Although most students don’t learn about the ethical decision-making principles in medicine until medical school, having an understanding of them for admissions interviews can be beneficial. About 50% of medical schools are now using multiple…
Although most students don’t learn about the ethical decision-making principles in medicine until medical school, having an understanding of them for admissions interviews can be beneficial.
About 50% of medical schools are now using multiple mini interviews as their primary interview evaluation of applications. These mini interviews frequently involve ethical scenarios where one must employ critical thinking skills and objective decision making to work through the various situations.
Using the pillars of medical ethics can help an applicant break down different scenarios into concrete, tangible steps in order to develop a fluid and complete assessment.
This blog will cover the four different principles and how they can be applied to a specific interview scenario.
Sample Scenario: A patient that you are treating for cancer denies conventional medical treatment and decides to rely solely on alternative medicine. Discuss the various considerations you must make as a physician.
Autonomy. Autonomy refers to patients’ right to make decisions for themselves, without any undue influence. When medical practitioners treat patients, they have an obligation to provide them with risks and benefits of a treatment in an understandable manner without trying to persuade a patient. They may make recommendations, but without using any form of coercion.
In essence, the physician provides information and it is up to the patient to make the decision. However, an important caveat to autonomy is that a physician must also make sure the patient has decision making capacity — meaning they must be cognitively aware enough to make a sound decision.
Conditions like dementia, delirium or mental illness can impede normal decision-making abilities, so physicians must account for states such as these when considering a patient’s autonomy.
In the sample scenario, autonomy greatly applies to this scenario. Although the physician is recommending conventional treatment for the patient’s cancer, ultimately it is the patient’s decision to pursue the recommended treatment or not.
In this scenario, an applicant can discuss how the patient has autonomy to make independent decisions, and while the physician must respect this, they must also evaluate the patient’s ability to make such profound decisions.
Beneficence. This pillar refers to the physician’s obligation to always do good for the patient. Essentially, this is the physician always acting in the patient’s best interest, regardless of the patient’s own decisions or direction.
Beneficence applies to the sample scenario, because although the patient is deciding to forgo conventional treatment, the physician should respect this autonomy and support the patient after decision-making capacity is confirmed.

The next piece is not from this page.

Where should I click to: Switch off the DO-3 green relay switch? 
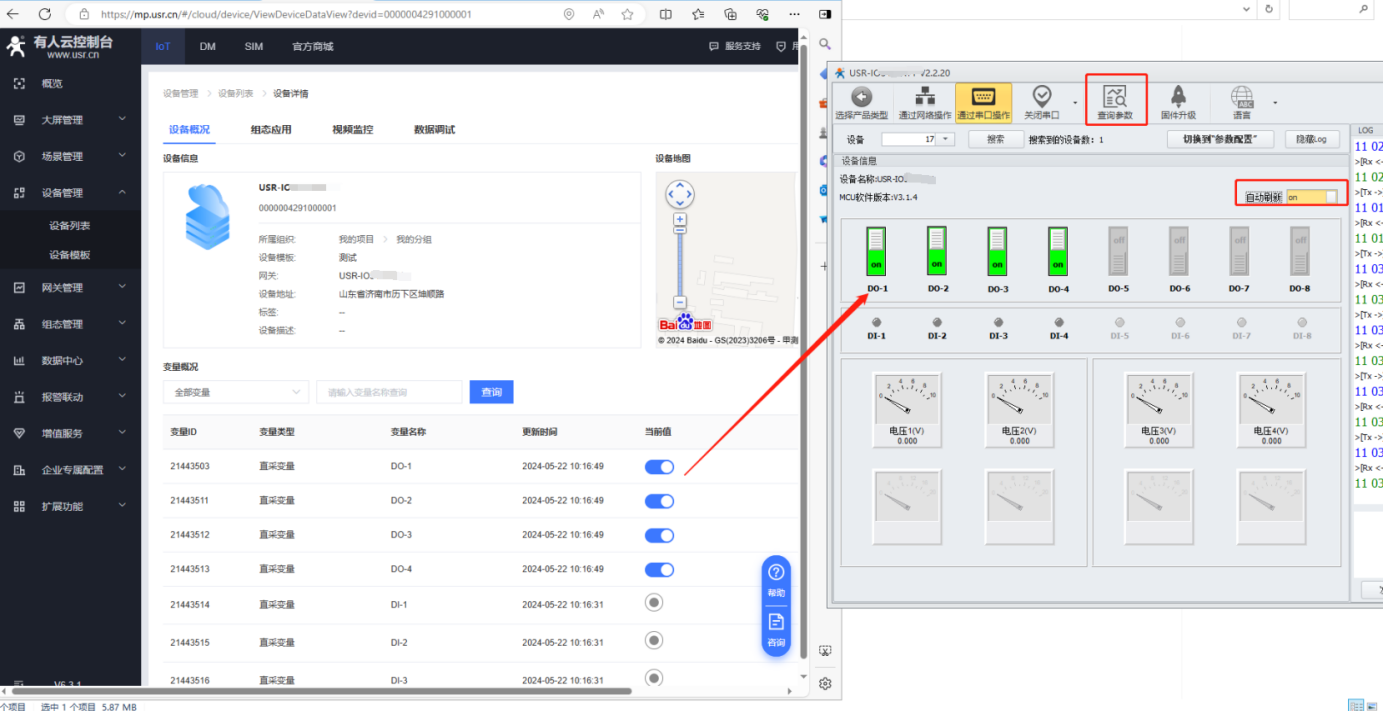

This could include following the patient’s cancer, helping with the treatment of side effects, or referring the patient to appropriate specialists. Although the patient may act against the physician’s wishes, the physician is still obligated to appropriately care for the patient.
Non-Maleficence. Non-maleficence refers to the common saying in medical practice of “first, do no harm.” This is somewhat straightforward but implies that a physician will never harm a patient, and always act to better that patient’s health.
Non-maleficence really comes into play when there are serious procedures that can be offered as treatments, and a physician must critically weigh the risks and benefits of the procedure. If the risk outweighs the benefit, then non-maleficence dictates that they should not proceed with that specific treatment option.
In the sample scenario, the physician must weigh the risks and benefits of the conventional cancer treatment. If he or she deems there are beneficial effects outweighing the risks, then it is appropriate to recommend this treatment to the patient.
With the patient opting to pursue other treatment, the physician is doing no harm to the patient, but has an obligation to inform the patient that the alternative therapies may not achieve results as profound as the conventional therapy.
Justice. Justice refers to equal treatment of all patients. Essentially a physician shouldn’t allocate a special treatment to someone because of their status or influence. Each patient, regardless of age, race, socio-economic status, etc. should be treated the same.
In this scenario: Although justice may not seem like the most applicable pillar in this scenario, it still is. The physician should offer this conventional treatment to all of their patient’s with an applicable diagnosis. In addition, if the patient was worried about access to or cost of the treatment, the physician has a duty to help find resources to assist the patient in getting the appropriate care.
Although there are many aspects to consider in mini interview scenarios, learning and applying the four pillars of medical ethics can significantly help to construct a logical and valid approach. In addition, as an applicant moves through medical school and beyond, these principles will continue to prove useful, not only in treating patients, but in serving as physician advocates.